Vaccini contro il coronavirus, il punto della situazione in Umbria. Alle ore 17 del 13 febbraio, spiega la Regione Umbria, "sono 5653 i cittadini umbri che hanno ricevuto la prenotazione per la vaccinazione anticovid, 520 in più rispetto alla mezzanotte di ieri: di questi 2839 (+149) hanno scelto la prenotazione mediante il portale web della Regione Umbria e 2814 (+371) direttamente in farmacia. Per entrambi i canali di prenotazione non è stato segnalato nessun tipo di disservizio".

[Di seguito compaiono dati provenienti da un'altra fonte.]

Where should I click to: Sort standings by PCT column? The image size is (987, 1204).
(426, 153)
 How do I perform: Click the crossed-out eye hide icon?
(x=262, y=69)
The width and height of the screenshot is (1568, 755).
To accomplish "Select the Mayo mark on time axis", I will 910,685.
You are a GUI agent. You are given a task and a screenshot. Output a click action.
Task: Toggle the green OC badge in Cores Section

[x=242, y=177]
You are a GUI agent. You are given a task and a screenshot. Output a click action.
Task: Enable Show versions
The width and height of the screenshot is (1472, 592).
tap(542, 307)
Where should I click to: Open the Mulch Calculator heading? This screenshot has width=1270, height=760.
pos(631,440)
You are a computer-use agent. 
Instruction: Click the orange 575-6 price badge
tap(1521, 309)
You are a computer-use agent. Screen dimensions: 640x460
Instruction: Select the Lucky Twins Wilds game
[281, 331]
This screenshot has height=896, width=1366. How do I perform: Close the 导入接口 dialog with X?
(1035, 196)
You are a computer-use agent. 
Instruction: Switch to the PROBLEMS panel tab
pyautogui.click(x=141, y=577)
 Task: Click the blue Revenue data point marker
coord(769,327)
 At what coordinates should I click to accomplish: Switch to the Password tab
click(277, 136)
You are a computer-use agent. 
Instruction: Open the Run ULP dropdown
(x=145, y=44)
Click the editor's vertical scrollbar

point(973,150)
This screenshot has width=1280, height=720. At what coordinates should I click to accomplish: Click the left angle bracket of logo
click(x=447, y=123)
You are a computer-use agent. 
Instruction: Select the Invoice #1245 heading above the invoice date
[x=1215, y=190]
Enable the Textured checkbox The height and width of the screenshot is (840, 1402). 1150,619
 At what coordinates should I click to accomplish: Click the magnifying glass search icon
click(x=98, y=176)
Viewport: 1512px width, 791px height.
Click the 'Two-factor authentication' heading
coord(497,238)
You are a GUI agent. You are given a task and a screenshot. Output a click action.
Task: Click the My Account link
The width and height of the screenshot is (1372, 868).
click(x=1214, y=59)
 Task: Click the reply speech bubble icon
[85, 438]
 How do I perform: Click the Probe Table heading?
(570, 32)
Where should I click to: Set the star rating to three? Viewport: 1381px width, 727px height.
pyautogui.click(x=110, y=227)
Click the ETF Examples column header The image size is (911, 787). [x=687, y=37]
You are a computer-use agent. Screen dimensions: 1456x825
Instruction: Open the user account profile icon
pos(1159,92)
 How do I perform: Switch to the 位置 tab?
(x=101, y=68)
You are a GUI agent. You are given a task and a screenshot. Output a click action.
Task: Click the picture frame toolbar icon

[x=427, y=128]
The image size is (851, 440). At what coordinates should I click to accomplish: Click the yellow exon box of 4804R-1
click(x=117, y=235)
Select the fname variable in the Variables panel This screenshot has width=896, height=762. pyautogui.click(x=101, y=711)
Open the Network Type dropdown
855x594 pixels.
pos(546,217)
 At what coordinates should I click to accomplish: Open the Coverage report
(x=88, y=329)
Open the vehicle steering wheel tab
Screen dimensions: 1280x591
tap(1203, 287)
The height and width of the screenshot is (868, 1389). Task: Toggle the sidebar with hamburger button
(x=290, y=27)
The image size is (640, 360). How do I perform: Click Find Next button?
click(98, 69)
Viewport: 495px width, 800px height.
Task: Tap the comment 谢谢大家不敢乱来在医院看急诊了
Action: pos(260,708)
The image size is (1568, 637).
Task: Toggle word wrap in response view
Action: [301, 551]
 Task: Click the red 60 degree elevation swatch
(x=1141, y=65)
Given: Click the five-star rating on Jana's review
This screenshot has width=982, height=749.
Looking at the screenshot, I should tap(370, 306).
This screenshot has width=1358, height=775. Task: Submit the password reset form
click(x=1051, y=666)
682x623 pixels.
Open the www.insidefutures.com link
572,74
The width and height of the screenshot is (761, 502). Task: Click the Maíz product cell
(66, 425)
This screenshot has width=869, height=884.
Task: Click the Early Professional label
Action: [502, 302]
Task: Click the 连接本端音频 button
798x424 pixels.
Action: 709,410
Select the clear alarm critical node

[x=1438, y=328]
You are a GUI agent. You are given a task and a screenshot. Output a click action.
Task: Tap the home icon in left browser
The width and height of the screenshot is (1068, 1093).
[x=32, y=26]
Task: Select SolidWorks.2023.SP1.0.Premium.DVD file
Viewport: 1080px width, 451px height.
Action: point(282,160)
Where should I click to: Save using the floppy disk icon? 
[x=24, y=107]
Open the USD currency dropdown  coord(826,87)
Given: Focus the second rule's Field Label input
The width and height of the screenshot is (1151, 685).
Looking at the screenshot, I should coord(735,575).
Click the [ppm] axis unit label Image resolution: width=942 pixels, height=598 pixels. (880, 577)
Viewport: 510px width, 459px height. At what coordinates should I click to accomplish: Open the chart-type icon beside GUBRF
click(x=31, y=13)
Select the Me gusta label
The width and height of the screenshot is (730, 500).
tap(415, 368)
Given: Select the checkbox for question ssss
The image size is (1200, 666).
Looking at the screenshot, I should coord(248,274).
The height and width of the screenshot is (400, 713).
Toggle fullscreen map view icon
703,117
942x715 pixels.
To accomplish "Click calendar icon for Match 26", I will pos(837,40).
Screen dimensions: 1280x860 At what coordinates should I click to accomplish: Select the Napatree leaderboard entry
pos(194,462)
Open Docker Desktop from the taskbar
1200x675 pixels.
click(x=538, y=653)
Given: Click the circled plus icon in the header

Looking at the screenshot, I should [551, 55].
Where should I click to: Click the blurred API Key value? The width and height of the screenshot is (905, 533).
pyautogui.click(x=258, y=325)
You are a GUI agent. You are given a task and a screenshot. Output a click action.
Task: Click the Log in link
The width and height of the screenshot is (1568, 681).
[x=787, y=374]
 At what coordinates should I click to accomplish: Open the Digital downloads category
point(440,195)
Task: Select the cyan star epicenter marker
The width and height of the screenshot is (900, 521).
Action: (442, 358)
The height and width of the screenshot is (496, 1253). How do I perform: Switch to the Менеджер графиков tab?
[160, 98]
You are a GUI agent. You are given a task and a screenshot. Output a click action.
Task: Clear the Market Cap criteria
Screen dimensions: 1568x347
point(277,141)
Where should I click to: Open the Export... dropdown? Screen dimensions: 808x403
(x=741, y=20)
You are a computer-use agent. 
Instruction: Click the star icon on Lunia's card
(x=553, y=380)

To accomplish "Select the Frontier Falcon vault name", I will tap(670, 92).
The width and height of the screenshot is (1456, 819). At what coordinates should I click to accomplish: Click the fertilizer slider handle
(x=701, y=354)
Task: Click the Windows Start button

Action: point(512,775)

Per quanto riguarda le categorie incluse nella Fase 1 della vaccinazione contro il coronavirus, la Regione Umbria spiega che "la programmazione è avvenuta nel rispetto del Piano nazionale e regionale, iniziando con gli operatori sanitari e gli ospiti delle strutture per anziani che hanno dato formale adesione alla campagna". 

Il punto della situazione è questo: "Ad oggi, sono stati vaccinati 13441 operatori sanitari (10695 hanno ricevuto anche la seconda dose), 2925 ospiti delle strutture per anziani (2590 con la seconda dose) e 789 operatori non sanitari (325 con la seconda dose). Tra gli operatori non sanitari che operano negli ospedali e nelle Asl, rientrano soggetti impegnati nelle aree ad alto rischio, ad esempio personale di ditte esterne, personale dipendente con altre mansioni, volontari, ecc".

La Regione, inoltre, dall’inizio delle somministrazioni, "ha provveduto ad inviare giornalmente l’elenco di tutti i soggetti vaccinati ai NAS (Nuclei Antisofisticazione e Sanità").

Per quanto riguarda, la situazione dei punti vaccinali territoriali del Distretto sanitario del Perugino, destinati alla vaccinazione degli ultraottantenni, la Regione Umbria spiega che "quello di Ponte d’Oddi (Perugia) è dotato di quattro postazioni mentre quello di San Mariano di Corciano ne conta due".

I cittadini dell’area del Perugino nati nel 1940 e gennaio 1941, potenzialmente vaccinabili, "sono circa 2000 e sulla base delle agende di prenotazione, nella prima settimana ne potranno essere vaccinati circa 1700".

Al 13 febbraio, sempre nel Distretto del Perugino, "sono in allestimento altri due punti vaccinali, al Palazzetto dello sport di Torgiano e al CVA di Ponte San Giovanni, che saranno attivi dal 1 marzo. Ulteriori due punti vaccinali sono in allestimento a Marsciano, Parco Ammeto, e ad Amelia in località Paticchi".